Kürzlich hat mich eine KI-Suchmaschine auf der Suche nach Mythen & Marketing zum Wasserwechsel auf eine Website geführt, die mit KI-generierten Texten und Bildern gestaltet wurde.

Bild: Die KI hat noch nicht die Funktion einer Schlauchverbindung verstanden. Da nützen auch Hände mit 7 Fingern nichts.

Der Text klingt aufs erste ganz interessant. Doch wenn man ihn zusammenfassen möchte, bleibt er irgendwie unbestimmt, allgemein, ein Sammelsurium aus Phrasen.

Die Gesundheit Ihres Aquariums und seiner Bewohner wird es Ihnen danken.

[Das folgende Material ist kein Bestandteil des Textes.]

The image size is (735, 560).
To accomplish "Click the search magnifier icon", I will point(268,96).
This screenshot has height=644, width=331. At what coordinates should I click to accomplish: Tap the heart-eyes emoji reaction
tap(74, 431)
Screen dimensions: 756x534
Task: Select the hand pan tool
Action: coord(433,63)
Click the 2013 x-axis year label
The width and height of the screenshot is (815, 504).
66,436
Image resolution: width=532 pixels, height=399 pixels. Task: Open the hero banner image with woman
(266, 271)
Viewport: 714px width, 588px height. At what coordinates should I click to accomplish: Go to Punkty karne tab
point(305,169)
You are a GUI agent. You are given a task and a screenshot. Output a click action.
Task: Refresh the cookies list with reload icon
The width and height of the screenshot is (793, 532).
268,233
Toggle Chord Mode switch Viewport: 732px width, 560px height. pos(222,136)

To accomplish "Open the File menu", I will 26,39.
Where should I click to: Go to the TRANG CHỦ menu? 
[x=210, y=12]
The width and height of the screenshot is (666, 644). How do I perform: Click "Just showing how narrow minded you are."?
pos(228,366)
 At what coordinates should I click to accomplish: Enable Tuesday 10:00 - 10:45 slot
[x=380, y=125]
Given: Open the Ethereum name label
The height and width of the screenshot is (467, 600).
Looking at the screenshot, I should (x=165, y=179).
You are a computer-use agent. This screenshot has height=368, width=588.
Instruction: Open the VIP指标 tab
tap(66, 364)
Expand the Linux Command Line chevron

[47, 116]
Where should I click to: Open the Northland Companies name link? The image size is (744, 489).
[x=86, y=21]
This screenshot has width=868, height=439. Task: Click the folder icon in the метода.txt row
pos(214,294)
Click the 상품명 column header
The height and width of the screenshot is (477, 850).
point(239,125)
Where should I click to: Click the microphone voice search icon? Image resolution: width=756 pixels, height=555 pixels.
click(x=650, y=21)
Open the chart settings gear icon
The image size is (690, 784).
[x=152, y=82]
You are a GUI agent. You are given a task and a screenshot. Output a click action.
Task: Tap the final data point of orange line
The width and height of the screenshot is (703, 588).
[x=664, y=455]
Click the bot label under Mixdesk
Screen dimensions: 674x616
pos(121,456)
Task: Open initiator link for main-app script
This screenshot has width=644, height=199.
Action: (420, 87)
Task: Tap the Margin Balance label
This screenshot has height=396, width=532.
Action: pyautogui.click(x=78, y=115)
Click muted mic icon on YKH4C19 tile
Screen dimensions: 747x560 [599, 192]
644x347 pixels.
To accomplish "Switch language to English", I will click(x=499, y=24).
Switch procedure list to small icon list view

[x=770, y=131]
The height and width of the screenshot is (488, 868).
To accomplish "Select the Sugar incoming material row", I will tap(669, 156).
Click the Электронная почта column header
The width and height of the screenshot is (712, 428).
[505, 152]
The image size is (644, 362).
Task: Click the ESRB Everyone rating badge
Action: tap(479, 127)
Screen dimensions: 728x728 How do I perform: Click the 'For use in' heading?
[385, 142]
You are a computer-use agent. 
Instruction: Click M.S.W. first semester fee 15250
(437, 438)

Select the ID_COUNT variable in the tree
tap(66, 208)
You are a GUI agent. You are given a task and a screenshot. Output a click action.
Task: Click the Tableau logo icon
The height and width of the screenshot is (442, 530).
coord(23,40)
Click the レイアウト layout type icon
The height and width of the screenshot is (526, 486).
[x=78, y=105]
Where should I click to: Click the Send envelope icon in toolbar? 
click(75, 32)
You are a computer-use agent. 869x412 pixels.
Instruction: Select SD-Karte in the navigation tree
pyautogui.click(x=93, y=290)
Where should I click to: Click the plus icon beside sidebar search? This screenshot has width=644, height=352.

Die Häufigkeit des Wortes „Aquarium“ fällt auf. Damit soll die Seite offensichtlich für Suchmaschinen optimiert werden (SEO search engine optimization).

Und hier beginnt das Problem:
Die Marketing-Abteilung produziert Content mit KI-Unterstützung. Die KI unterscheidet nicht zwischen Fakten und Werbung. Sie mischt verschiedene Dokumente statistisch korrekt zusammen. Solche Texte werden anschließend ins WWW gestellt und dienen wiederum als „Lernmaterial“ für den KI-Algorithmus. Die nächste KI-Suchmaschine (z.B. perplexity) gibt den Content-Marketing-Text als Quelle ihrer Antwort aus.

Dadurch bestätigen sich die KI-generierten Texte selbst, indem sie sich immer wieder in neuen Variationen wiederholen. Neue Erkenntnisse darf man sich daraus nicht erwarten.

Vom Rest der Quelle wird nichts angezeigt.